__WHAT YOU WILL DO__
The lines to be extracted begin at the line containing "640x516 pixels. Task: Select" and end at the last line of the data below; copy them exactly and leave out the pictures.
DATA EXTRACT Start Marker
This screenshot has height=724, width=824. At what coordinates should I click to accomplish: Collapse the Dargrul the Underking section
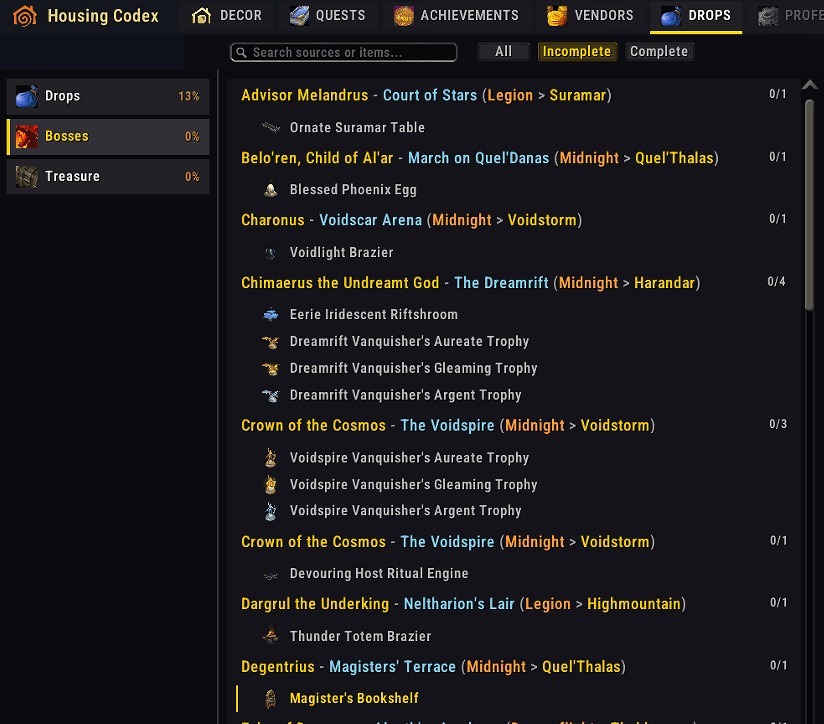pyautogui.click(x=514, y=604)
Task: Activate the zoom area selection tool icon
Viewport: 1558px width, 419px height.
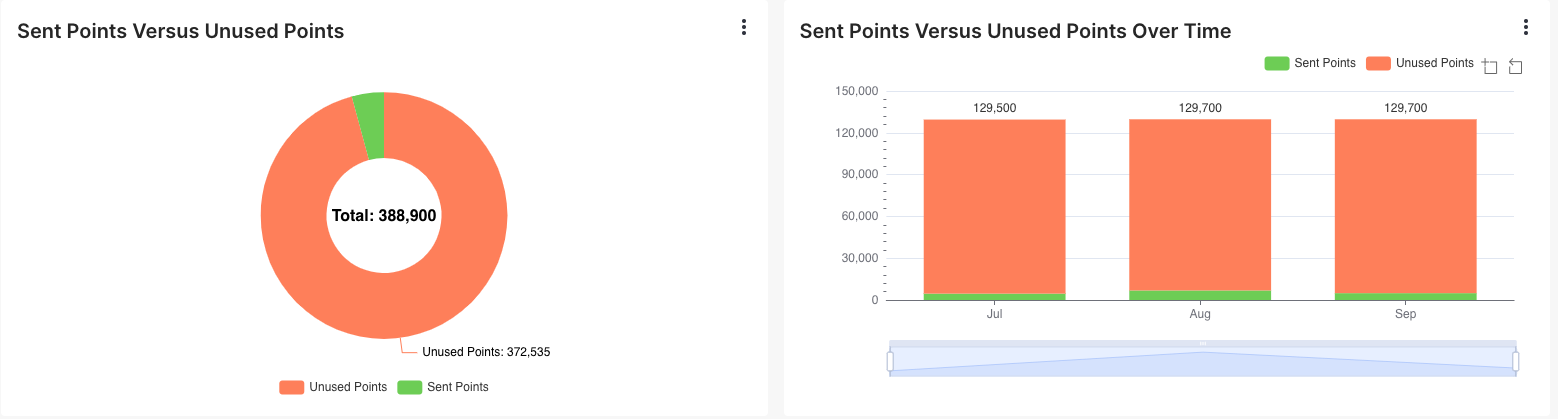Action: click(x=1490, y=66)
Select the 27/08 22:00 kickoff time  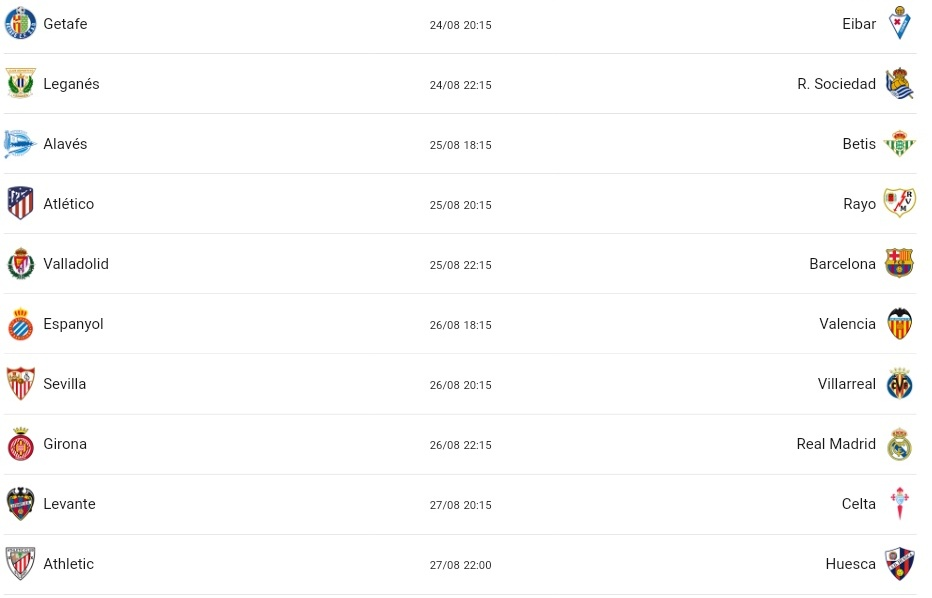coord(461,565)
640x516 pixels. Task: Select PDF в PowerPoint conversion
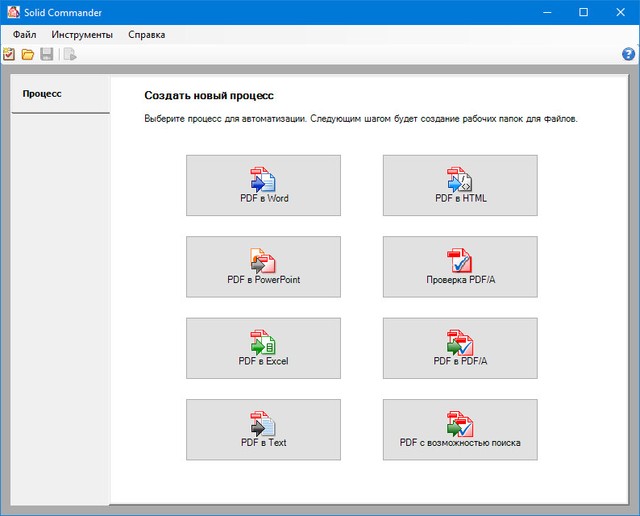pyautogui.click(x=263, y=266)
DATA EXTRACT End Marker
__ANSWER SECTION__
640x516 pixels. Task: Select PDF в PowerPoint conversion
pyautogui.click(x=263, y=266)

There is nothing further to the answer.